West Africa’s rain forests form part of a global priority "biodiversity hotspot," but most do not have effective protection, and wildlife populations today face unprecedented threats from poaching, logging, and habitat destruction. Such activities have already led to steep population declines and extirpations, and many surviving wildlife populations occur predominantly or exclusively in protected areas with active ranger patrols.
Leopard in Mole National Park, Ghana. Camera trap photo by Samuel Awini.

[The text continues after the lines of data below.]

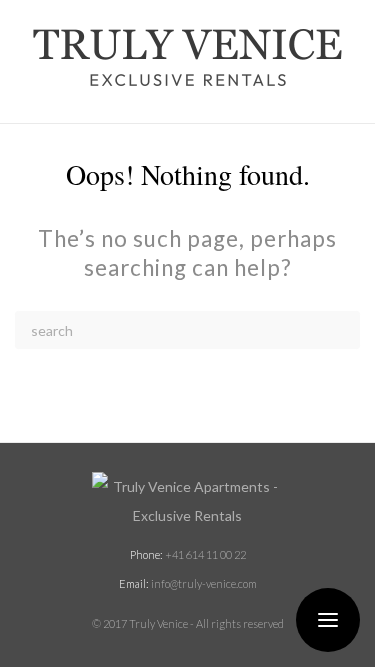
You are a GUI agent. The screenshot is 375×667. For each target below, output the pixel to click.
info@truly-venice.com (204, 583)
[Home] (187, 501)
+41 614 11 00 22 (205, 554)
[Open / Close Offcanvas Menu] (328, 620)
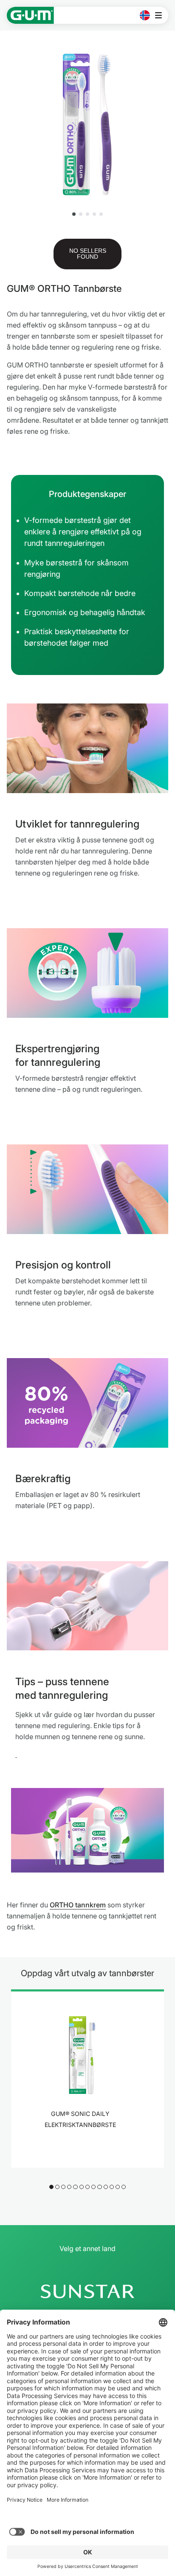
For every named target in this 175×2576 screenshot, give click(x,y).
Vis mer (83, 2146)
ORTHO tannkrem (78, 1905)
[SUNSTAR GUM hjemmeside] (30, 15)
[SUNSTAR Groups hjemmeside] (87, 2291)
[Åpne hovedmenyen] (160, 15)
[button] (74, 214)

The symposium included the following speakers and topics:
Nico Arcilla: Bird declines in response to logging and hunting in tropical forests in West Africa
Edward Debrah Wiafe: The future of Upper Guinean Forest Reserves to conserve biodiversity
Sandra Goded: Abundance, distribution, and breeding ecology of critically endangered vultures in Mole National Park, Ghana
Andrew Agyare: Balancing local livelihoods and conservation of biodiversity: The Community Resource Management Area (CREMA) model in Ghana
Blackcap Illadopsis in an Upper Guinean Forest Reserve in Ghana. Photo by Nico Arcilla.
Speakers at this symposium presented investigations of conservation effectiveness by comparing bird and mammal populations and communities both in and outside state protected areas, as well as in community conservation areas. Numerous studies show that bird and mammal species richness and abundance are considerably higher inside protected areas compared with other areas.
Speakers presented both established and novel conservation strategies, including active conservation and community engagement, to provide recommendations for future directions in the conservation of West African biodiversity.